We got directions. We came to his wife's shop.... empty. Moved. Gone. We ask an old man passing if we know who we're looking for. Oddly enough, and with perfect timing, he does! We are led to a smaller tent, and there she was.

"Sisters! You're here!"

His wife let us in. She sat us down. It was slow warming but that evening charity did not fail. Before we knew it, she was telling us everything. Things people had tried to pry in the past unsuccessfully. She trusted us because we loved her, because the spirit said her comments were safe.

We simply listened. "If any man have an ear, let him hear." She said that all this man had needed was warmth from people who cared to come find him.

By the end of that visit, she was in tears. Determination was set. We were going to help each other to help her husband. Faith was once more built.

We left her that night and began our walk back. We both got the distinct prompting not 5 feet from the tent entrance as we left that we needed to return immediately and buy two of her dresses she was selling.

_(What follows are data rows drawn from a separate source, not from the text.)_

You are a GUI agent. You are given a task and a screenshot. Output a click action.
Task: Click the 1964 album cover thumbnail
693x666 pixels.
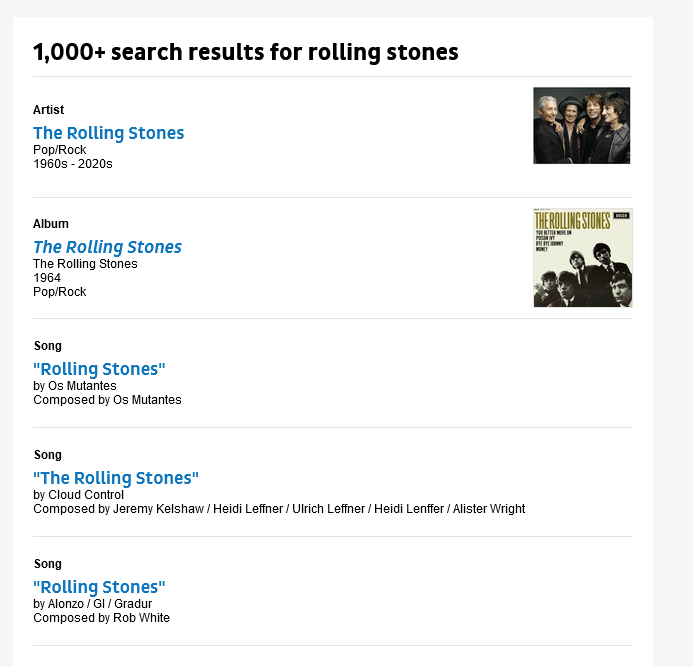click(x=582, y=257)
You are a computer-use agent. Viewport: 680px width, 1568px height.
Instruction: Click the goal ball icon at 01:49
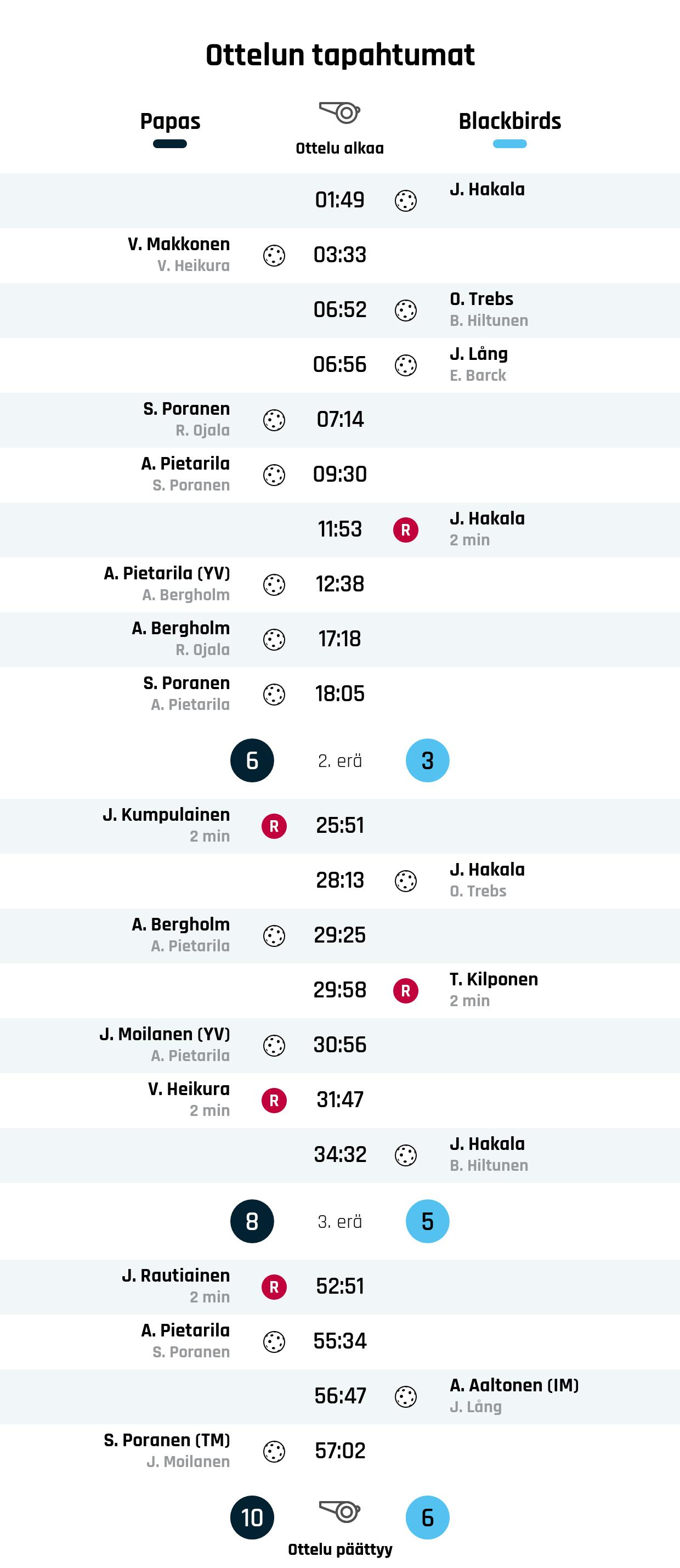pyautogui.click(x=406, y=201)
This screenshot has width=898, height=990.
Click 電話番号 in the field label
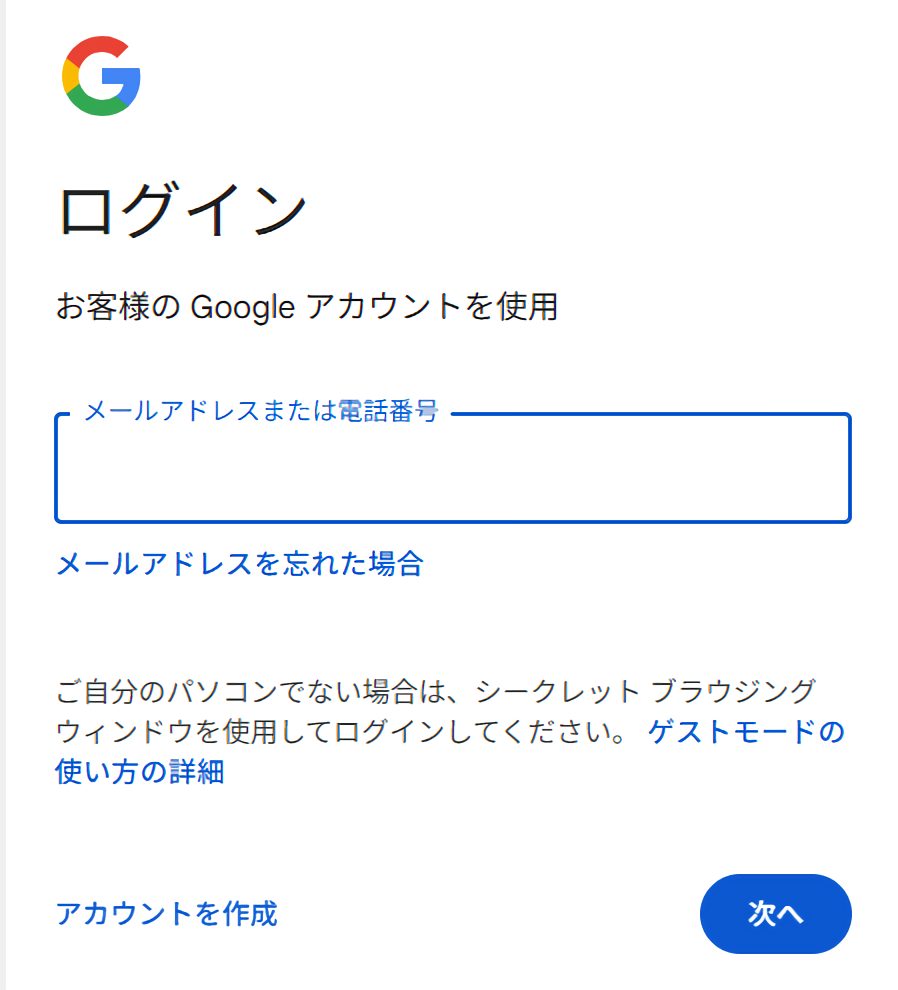[389, 411]
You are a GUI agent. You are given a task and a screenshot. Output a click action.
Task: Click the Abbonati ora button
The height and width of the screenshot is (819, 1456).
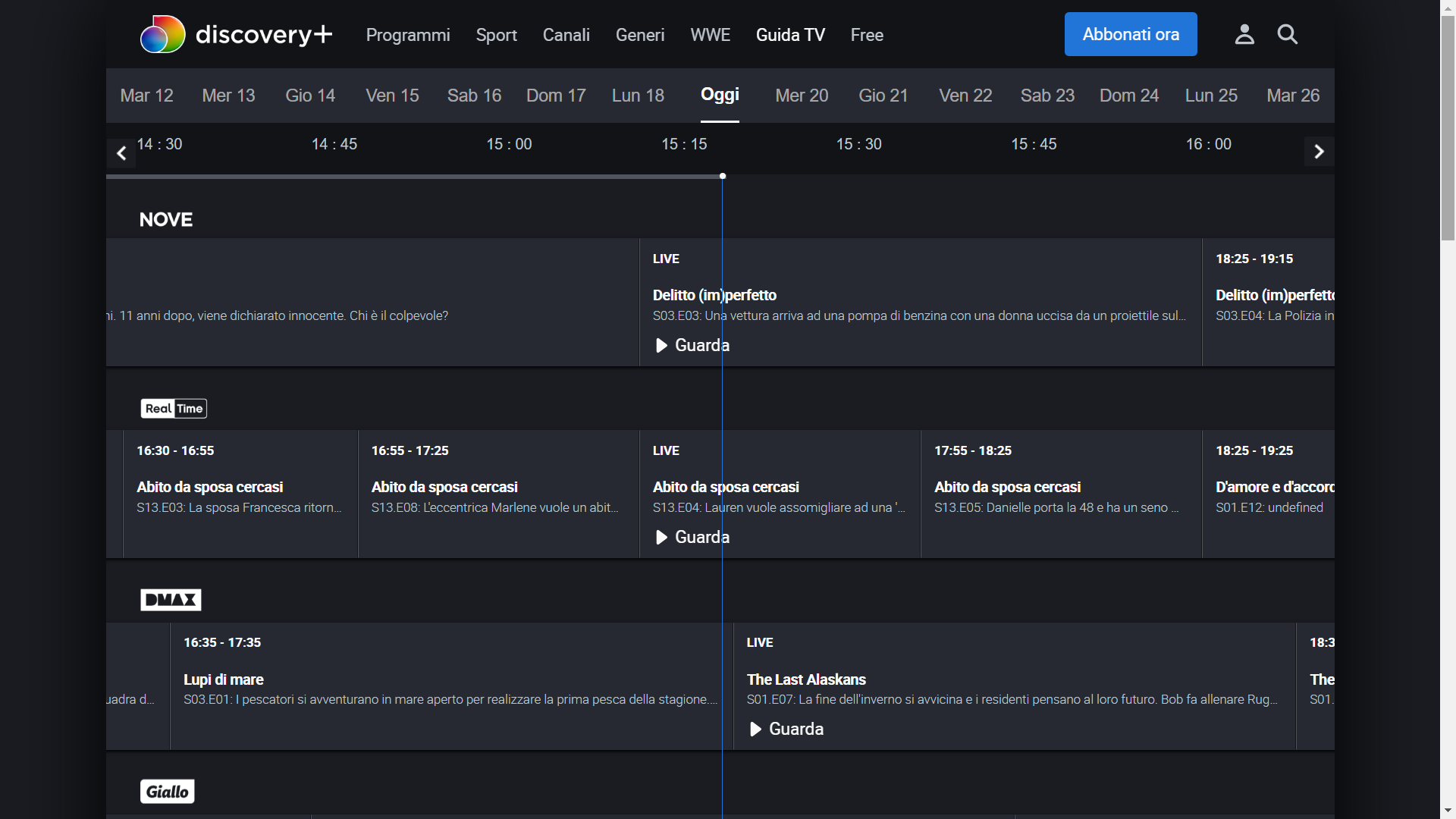point(1131,34)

....But neither of us had ANY money.

We followed it just as immediately as the inspiration came and we ran to an ATM as fast as we could. As luck would have it, the month's money had just come in only hours before.

We ran back. It hadn't been more than 4 minutes, and almost all of her merchandise was being packed up. We saw the dresses-- the very last items to be taken off her rack on the wall.

"Wait! Excuse me---" we said.

The man taking down the dresses turned. It was the Branch President, having just arrived, not 2 minutes before.

His smile was glowing despite his confusion. His wife said, "See! They were just here!"

Sister Jackson and I introduced ourselves. It was all very warm. We were instant friends.

And then Sister Jackson brought out the picture. She said, "This is you."

He took the picture and his eyes began to well up with tears as he turned it over to see the message written on the back from the missionary who had baptized him 7 years before:

It had their names, the date, ending with: "Please find them. I love these people." - Elder Edwards.

Sister Jackson said, "I want you to have it."

He looked up with the most gratitude. "B-but, it's yours. ... Are you sure? Can I? Please?"

That night I learned what it meant to immediately follow promptings. That night I knew how precious each minute was in preparation for us to be there when we were. But most of all-- I learned how much God values his children and will do whatever He can, however loudly or subtlely to get there, to bring those children back to the follow.

To bring them back home. That is, afterall, our destination in the end.

Home.

I love you all. I will see you there.